CONSIGNA:
Contesta estas preguntas con datos del texto sobre el libro de Sergio del Molino:
(a) ¿Qué son los cuentos, según la primera oración?
(b) ¿Cuántas piezas sobre la soriasis reúne el libro?
(c) ¿Cuántas clases diferentes tenía el pantone de Félix von Luschan?
++++ TEXTO DADO
Los cuentos son una piel que une a los padres con los hijos. A través de ellos el afecto instructor de los adultos estimula la epidermis de la imaginación de sus pequeños para que se curta ese territorio del cuerpo que irá conteniendo su currículum sentimental, y que anticipará su futuro. De ese modo, el narrador del libro de Sergio del Molino va tatuando en la memoria cutánea de su hijo las metáforas del amor, de la enfermedad, del deseo, de la sexualidad, del dolor, del racismo, de la ternura y del hedonismo, de la superación de las marginaciones y las inseguridades. De la metamorfosis que siempre muda de piel en los cuentos de brujas y en los de hadas, en los de los monstruos que escondemos dentro y de los que se escriben como un doble del yo en un juego de liberación. Con ese propósito de bocamanga de la realidad y de encantamiento de lo literario, Sergio del Molino convierte su narración en la desnudez de las capas de una cebolla que va desprendiendo con esmero literario, con el humor provocador que le caracteriza, con el tono ensayístico que late bajo todo lo que aborda desde una perspectiva sociológica, y la metaliteratura que define su cartografía personal.

Un acierto el darle ese tratamiento de matrioska a las 14 piezas sobre la soriasis que descamó las vidas y la obra de los diferentes personajes sobre los que el autor revela la intimidad de su enfermedad. Stalin en la piscina de verano de Sochi firmando sentencias de muerte orquestadas entre el enano Yezhoz y el fabulador Vishinki que se inventaba el relato de culpabilidad de los acusados, mientras el hijo adoptivo del dictador lo contempla fundirse en el agua donde la piel se calma. Agua termal como la de Alhama en cuyo balneario se refugia el narrador a disfrutar del sexo después del lodo, mientras prosiguen las historias de los monstruos incomprendidos y marginados como Frankenstein, Quasimodo o Dart Vader con su piel destruida. Criaturas a las que les contrapone el sublime personaje de Conejo creado por John Updike en una divertida metáfora acerca de los adjetivos bien planchados en la reseña sobre el traje de un escritor para el que la piel tiene también un color del deseo. Aborda esta cirugía singular otros eccemas, escozores, efélides y eritemas con los nombres de Cindy Lauper, del negro de Banyoles, de Félix von Luschan y su pantone para el manto epicutáneo con 36 clases diferentes para segregar y jerarquizar, y de Nabokov obsesionado con la sangre delatora de la enfermedad de esa piel que se vuelve ágrafa sin los besos, como dice del Molino que también le dedica letras en su canción a las mujeres que se enamoran del monstruo.
++++++++
++++ ENTRADAS PROPORCIONADAS
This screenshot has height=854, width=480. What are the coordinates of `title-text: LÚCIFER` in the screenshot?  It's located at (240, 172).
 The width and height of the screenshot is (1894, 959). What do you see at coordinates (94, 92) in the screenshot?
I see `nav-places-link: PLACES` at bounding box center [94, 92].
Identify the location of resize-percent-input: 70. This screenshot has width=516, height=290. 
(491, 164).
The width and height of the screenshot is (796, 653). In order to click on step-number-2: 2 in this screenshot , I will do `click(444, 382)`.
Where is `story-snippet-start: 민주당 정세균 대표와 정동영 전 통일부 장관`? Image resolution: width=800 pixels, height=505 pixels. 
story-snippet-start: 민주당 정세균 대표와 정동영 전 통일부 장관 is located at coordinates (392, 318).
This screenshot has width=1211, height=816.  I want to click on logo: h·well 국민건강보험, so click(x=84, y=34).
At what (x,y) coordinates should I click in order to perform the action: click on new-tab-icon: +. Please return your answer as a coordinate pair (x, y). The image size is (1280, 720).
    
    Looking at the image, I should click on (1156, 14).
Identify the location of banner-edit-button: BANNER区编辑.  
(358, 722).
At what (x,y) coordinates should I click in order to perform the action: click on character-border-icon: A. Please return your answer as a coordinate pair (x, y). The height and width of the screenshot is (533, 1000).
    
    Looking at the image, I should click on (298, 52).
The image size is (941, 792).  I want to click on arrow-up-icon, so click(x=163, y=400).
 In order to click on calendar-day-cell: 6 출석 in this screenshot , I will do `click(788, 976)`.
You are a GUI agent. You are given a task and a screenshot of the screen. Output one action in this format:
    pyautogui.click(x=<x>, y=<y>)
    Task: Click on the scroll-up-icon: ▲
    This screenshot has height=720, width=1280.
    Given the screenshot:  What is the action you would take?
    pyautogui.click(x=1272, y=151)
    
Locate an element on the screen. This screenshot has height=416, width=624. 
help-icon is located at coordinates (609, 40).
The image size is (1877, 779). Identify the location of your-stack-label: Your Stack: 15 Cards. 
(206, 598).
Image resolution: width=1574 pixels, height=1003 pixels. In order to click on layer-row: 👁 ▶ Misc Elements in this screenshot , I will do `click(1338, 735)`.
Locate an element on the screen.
++++++++
RESPUESTA:
(a) Una piel que une a los padres con los hijos.
(b) 14.
(c) 36.